At a high-level any implementation of reverse-mode automatic differentiation is the same. However, implementations often differ in the details. One simple approach is to have every output graph record the input graphs from which it was generated as well as a gradient computation function. The input graphs and gradient computation function (and any other metadata) can be set during the forward pass by the operation itself.

For example, after the execution of union, the data structure which holds the output graph $\gG_1$ could also hold pointers to the inputs $\gA_1$ and $\gA_2$ and a pointer to the gradient computation function for union. A simplified example of what this data structure might look like is shown below.
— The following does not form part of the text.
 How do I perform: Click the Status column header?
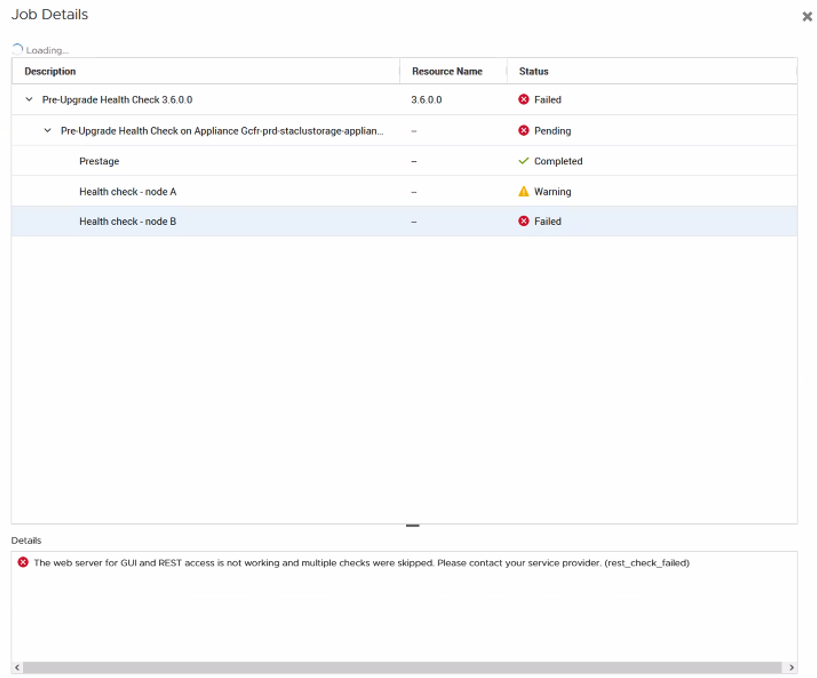tap(533, 71)
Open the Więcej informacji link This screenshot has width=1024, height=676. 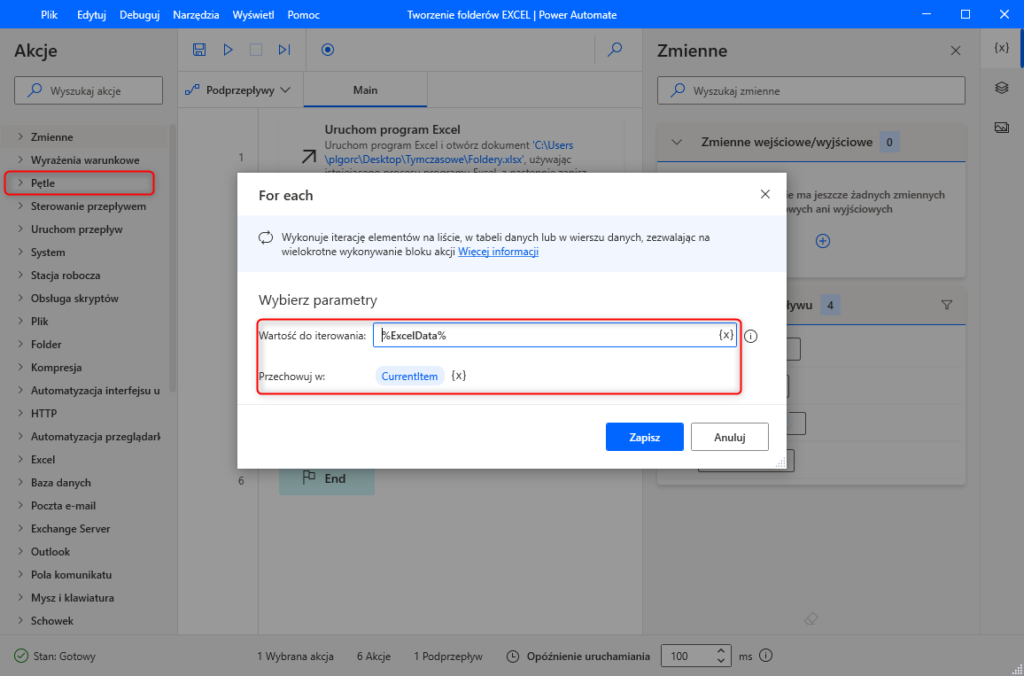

Once the gradient for $\gG_1$ is available, the union's gradient function is called with the inputs $\gA_1$, $\gA_2$, and $\frac{\partial \gG_4}{\partial \gG_1}$. For $\gA_1$, the union gradient function will compute $\frac{\partial \gG_1}{\partial \gA_1}$ and use the chain rule as described above to assemble the desired gradient $\frac{\partial \gG_4}{\partial \gA_1}$. It will do the same for $\gA_2$.
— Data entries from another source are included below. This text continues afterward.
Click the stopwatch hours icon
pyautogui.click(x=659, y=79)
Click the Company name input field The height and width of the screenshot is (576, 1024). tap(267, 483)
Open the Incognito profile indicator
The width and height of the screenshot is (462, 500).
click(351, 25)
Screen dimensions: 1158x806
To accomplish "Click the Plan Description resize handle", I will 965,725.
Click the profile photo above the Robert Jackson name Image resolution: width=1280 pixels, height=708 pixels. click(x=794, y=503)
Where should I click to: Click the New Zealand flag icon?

Let's next look at some actual code which uses automatic differentiation.

In [2]:

```
# Request the gradient for A1 and A2 by setting
# `calc_grad=True`:
A1 = gtn.Graph(calc_grad=True)
A1.add_node(start=True)
A1.add_node()
A1.add_node(accept=True)
for i in range(3):
A1.add_arc(
src_node=0, dst_node=1, ilabel=i, olabel=i, weight=i)
A1.add_arc(
src_node=1, dst_node=2, ilabel=i, olabel=i, weight=i)
A2 = gtn.Graph(calc_grad=True)
A2.add_node(start=True)
A2.add_node()
A2.add_node(accept=True)
for i in range(3, 5):
A2.add_arc(
src_node=0, dst_node=1, ilabel=i, olabel=i, weight=1)
A2.add_arc(
src_node=1, dst_node=2, ilabel=i, olabel=i, weight=1)
# Don't request gradients for X:
X = gtn.Graph(calc_grad=False)
X.add_node(start=True)
X.add_node()
X.add_node(accept=True)
X.add_arc(src_node=0, dst_node=1, ilabel=2, olabel=2, weight=1.5)
X.add_arc(src_node=0, dst_node=1, ilabel=4, olabel=4, weight=1.5)
X.add_arc(src_node=1, dst_node=2, ilabel=0, olabel=0, weight=2.5)
# Compute the function:
G1 = gtn.union([A1, A2])
G2 = gtn.closure(X)
G3 = gtn.intersect(G1, G2)
G4 = gtn.forward_score(G3)
# Attempting to access gradients before they are computed
# raises an exception:
try:
A1.grad()
except RuntimeError as e:
print(e)
```

[Graph::grad] Gradient not calculated yet.

In [3]:

```
# Compute the gradients with respect to the inputs:
gtn.backward(G4)
# A1_grad is a graph which has the same structure as A1 and
# with arc weights which contain the derivatives of G4 with
# respect to each of A1's arc weights.
A1_grad = A1.grad()
# We can also access any of the output graph gradients:
G1_grad = G1.grad()
# Attempting to access X's gradient raises an exception:
try:
X.grad()
except RuntimeError as e:
print(e)
```

[Graph::grad] Gradient calculation disabled.

In [4]:

```
# If none of a graphs inputs requires a gradient
# then the gradient for the graph will not be computed.
# Attempting to access G2's gradient fails since none of its inputs
# (in this case just X) requires a gradient:
try:
G2.grad()
except RuntimeError as e:
print(e)
```

[Graph::grad] Gradient calculation disabled.

In [5]:

```
# Clear the gradient on A1 and A2 for future gradient computations:
A1.zero_grad()
A2.zero_grad()
# The compute graph is cleared on the first backward pass,
# so we cannot call backward twice:
try:
gtn.backward(G4)
except ValueError as e:
print(e)
# Reconstruct the graph:
G4 = gtn.forward_score(
gtn.intersect(
gtn.union([A1, A2]), gtn.closure(X)))
# To compute the gradient multiple times without reconstructing
# the graph, use `retain_graph`:
gtn.backward(G4, retain_graph=True)
# Note, gradients accumulate, so they will not be correct
# after the second call to backward unless they are all
# explicitly cleared.
gtn.backward(G4, retain_graph=True)
```

[autograd::backward] Cannot Backward twice without retaining the graph.